There are a handful of things in this world that are an absolute constant: water will always be wet, poker will always be boring to watch on television, and there will always be a place in film for the teen-sex comedy. It almost seems like an inappropriate genre at this day and age, but most of us grew up watching them on cable when our parents first had it installed back in the 80s. From “Porky’s” up through “Superbad,” it has (for better or worse) been a staple of American cinema which has primarily just been an excuse for adolescent guys to ogle at some bubbleheaded models attempting to break into the movie business using whatever “assets” they have available to them. Regardless, this sub-genre is still with us, but the paradigm has shifted considerably with “Blockers”. This new film by writer of the “Pitch Perfect” films Kay Cannon in her directorial debut, it puts ladies in the role traditionally reserved for guys as the hormonally driven teens determined to lose their virginity on prom night. Sounds pretty straightforward right? Weeeellll…
Lisa (Leslie Mann), Hunter (Ike Barinholtz), and Mitchell (John Cena) are the proud parents of Julie (Kathryn Newton) Sam (Gideon Adlon) and Kayla (Geraldine Viswanathan) respectively that throw themselves into a complete and total panic when they discover that their daughters have made a pact to all collectively lose their virginity the night of their senior prom. Whether to escape their parent’s looming shadows or just attempting to establish their own identities before they step into the cold cruel world of early adulthood, the girls attempt to sample every vice imaginable while their parents stumble and fumble their way through the night, haplessly trying to thwart their daughters from making the same mistakes they made at their age, or possibly worse.

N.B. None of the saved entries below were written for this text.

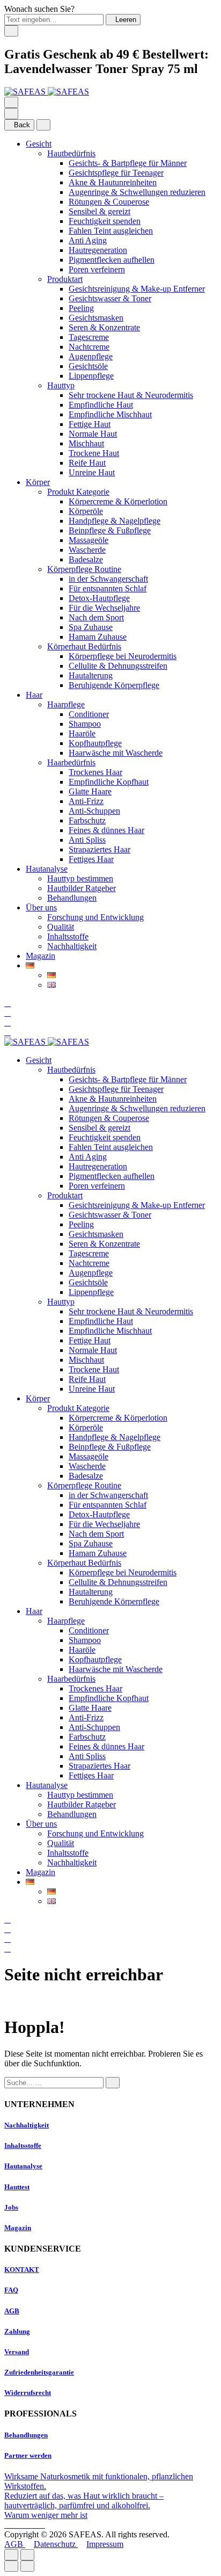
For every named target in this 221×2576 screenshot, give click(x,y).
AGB (11, 2311)
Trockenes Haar (95, 772)
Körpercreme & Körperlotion (118, 501)
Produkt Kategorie (78, 491)
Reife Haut (87, 462)
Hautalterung (91, 675)
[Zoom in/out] (27, 2554)
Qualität (60, 926)
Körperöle (86, 511)
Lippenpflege (91, 375)
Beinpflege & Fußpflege (110, 530)
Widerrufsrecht (27, 2393)
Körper (38, 482)
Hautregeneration (98, 250)
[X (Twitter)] (25, 2524)
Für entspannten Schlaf (107, 588)
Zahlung (17, 2331)
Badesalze (86, 559)
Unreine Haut (92, 472)
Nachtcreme (89, 346)
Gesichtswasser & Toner (110, 298)
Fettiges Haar (91, 859)
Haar (34, 694)
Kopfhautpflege (95, 743)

I was fully prepared to not like this film, as this genre tends to be very played out and incredibly formulaic. Imagine my surprise when I found myself laughing harder than I’ve laughed with a film in a LONG time, and feeling surprisingly touched as I watched these parents struggling with watching their kids grow up and leave the nest before they’re ready to watch them move on. Leslie Mann still seems to be content to play the blubbering motor mouth she’s played several times before, but the real standout here for me was John Cena, who really has some great comic timing and can carry his own weight exceptionally well. I really think when he decides to leave the world of pro wrestling behind, he has a great future in front of him as an actor, comedic or otherwise. I enjoyed this film immensely and would highly recommend it to anybody that’s ever been on either side of the situation of the storyline here. You’ve either been the kid worried about getting caught, or the parent hoping you wouldn’t have to worry about catching them doing something they would regret. Either way, it’s entertaining to watch, and a very unique take on an old formula.